The Ritual of Mourning

I have discovered two things about myself since Uncle George died.

1.) I have a mourning routine.
2.) I am a person who needs the closure of a funeral/service/wake.

My routine seems to involve spending the first day crying, pretty much all the time at everything death related and not. The second day is spent in a numb haze that involves swollen, puffy eyes that feel like they’re full of potato chips and at least two but no more than five episodes of “Dawson’s Creek.”

“Does Pacey makes things better?” a friend asked me last night.

He does.

Also sleeping seems to be a thing that doesn’t happen with any consistency.

I know this is now the routine because this is exactly what I did when Madison died and I learned about the death of my biological father.

The need for the funeral closure is kind of a surprise to me.
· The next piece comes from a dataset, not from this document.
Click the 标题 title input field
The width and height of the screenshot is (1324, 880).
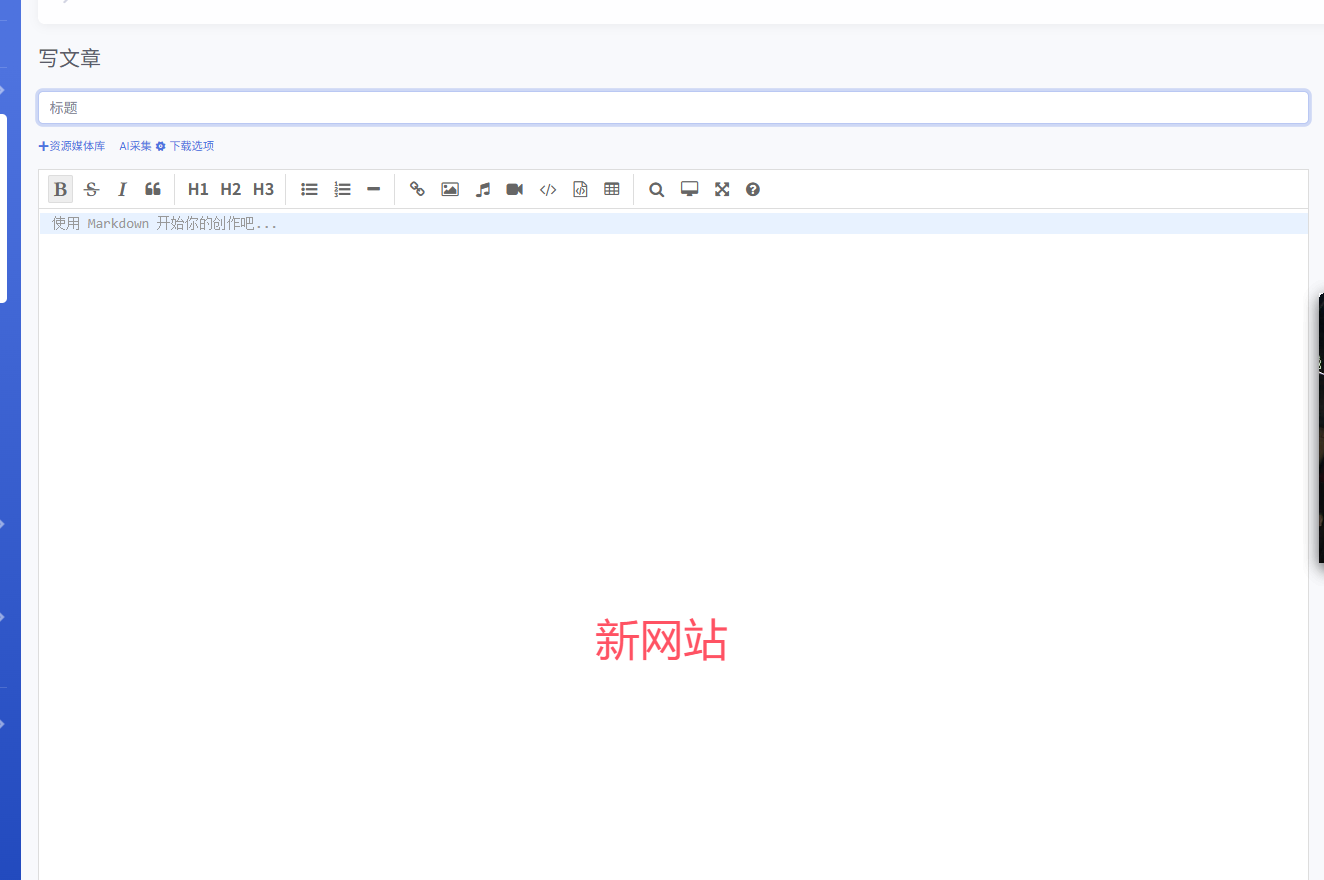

I didn’t realize how much I needed it until I had to wait an entire week to get it.

Having spent most of my life with the strange ambiguity that is having an unknown biological parent out in the world, I would have labeled myself as someone who is fine with loose ends. When it comes to death this is not the case.

I find myself longing for George’s service. On Monday, I worried at #Sister #2 that they would wait until our Aunt Anna arrived back from Jamaica. “That would be so long,” I whined. It could be selfishness or self-preservation or a quirk of the human condition, but I feel as if I can’t move on until after the service. It’s as though I owe George this time of mourning, and I want to give it to him because I loved him. Yet at the same time I’m yearning for it to be over. I want to stop being sad. I want to stop thinking about his death. I want to start packing up the sadness and putting it away where it will shrink to a dull pain that only aches when poked and one day magically turns into a warm memory.
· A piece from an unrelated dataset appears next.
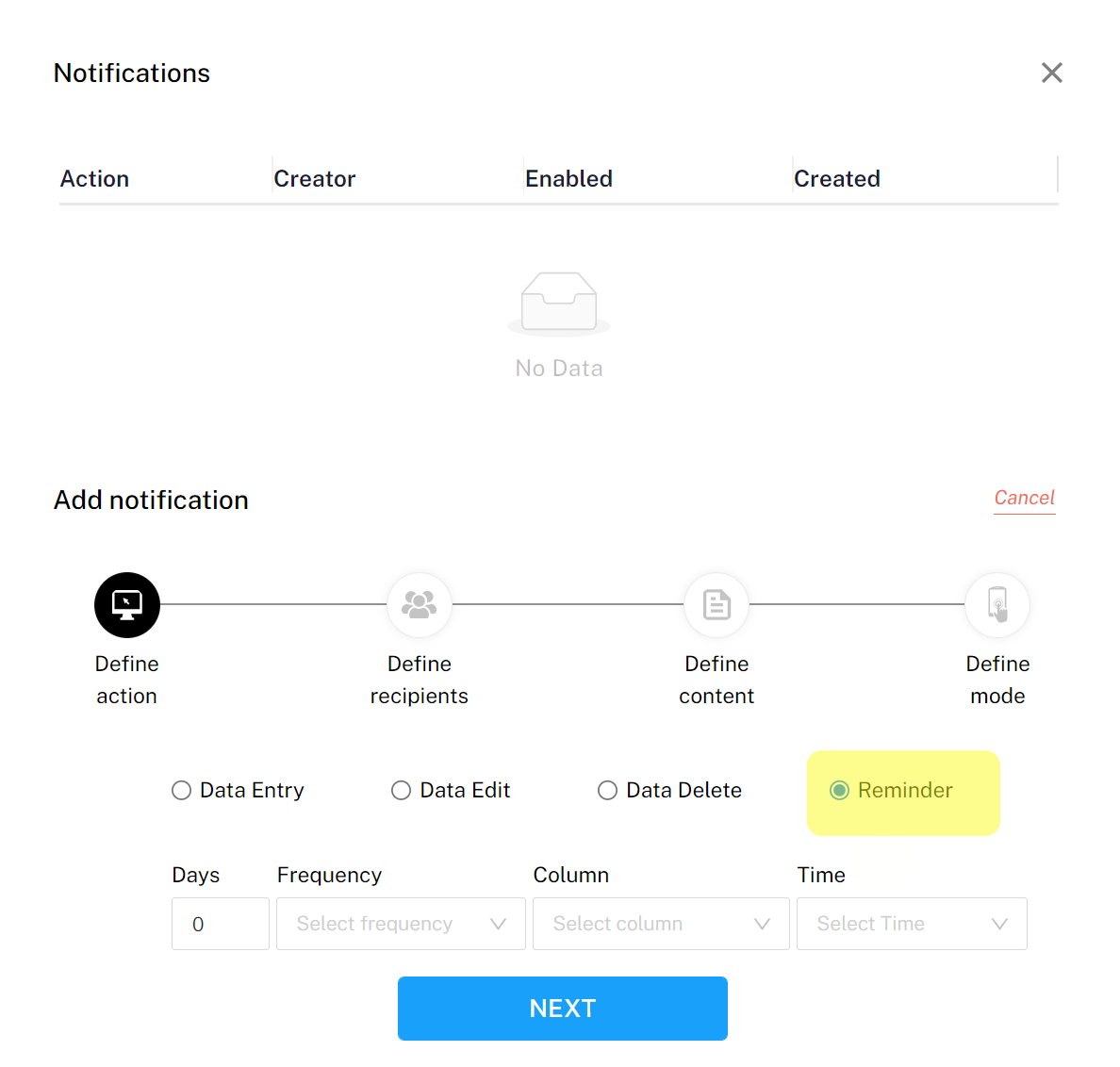Select the Data Entry radio option
Screen dimensions: 1120x1067
click(182, 791)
Thankfully, we are not waiting for Anna’s return. Today she had a lovely seaside memorial for George in Jamaica. The rest of us will gather at a bar/restaurant in Prior Lake tomorrow to say goodbye. I’m not exactly sure why they chose to have his memorial service in a bar. I do know he worked there for many years and met his second wife there, the woman he was married to when he died. I feel like I should call her my aunt, but to me my aunt will always be the woman he was married to when I was growing up, even if they have been divorced for twenty years now.
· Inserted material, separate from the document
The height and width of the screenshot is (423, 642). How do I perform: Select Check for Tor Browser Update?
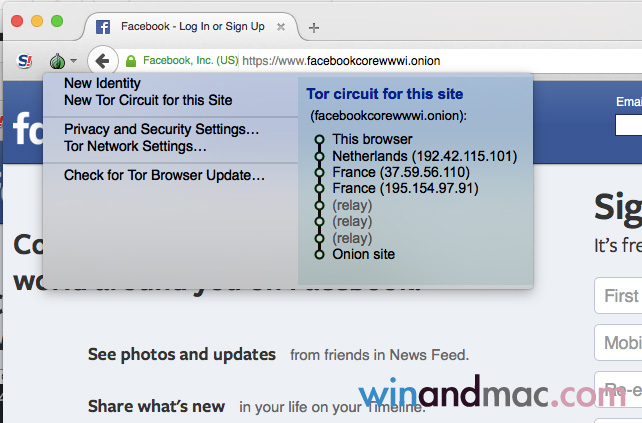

It is also, incidentally, the bar where I went on quite a few days back in the days when I used to date. I lived for many, many years about a block away from this bar. And, another thing, I once took a young, handsome fellow there for a first date and then we were forced to endure the most awkward 4000 years ever when my mom’s cousin, his wife, and their kids were also their for dinner. And let me tell you, nothing revs up the heat between two people like an excruciating chat with extended family.

Tomorrow I will pull out that story at some point. Probably, when the sadness is too much to bear and we could all use a laugh.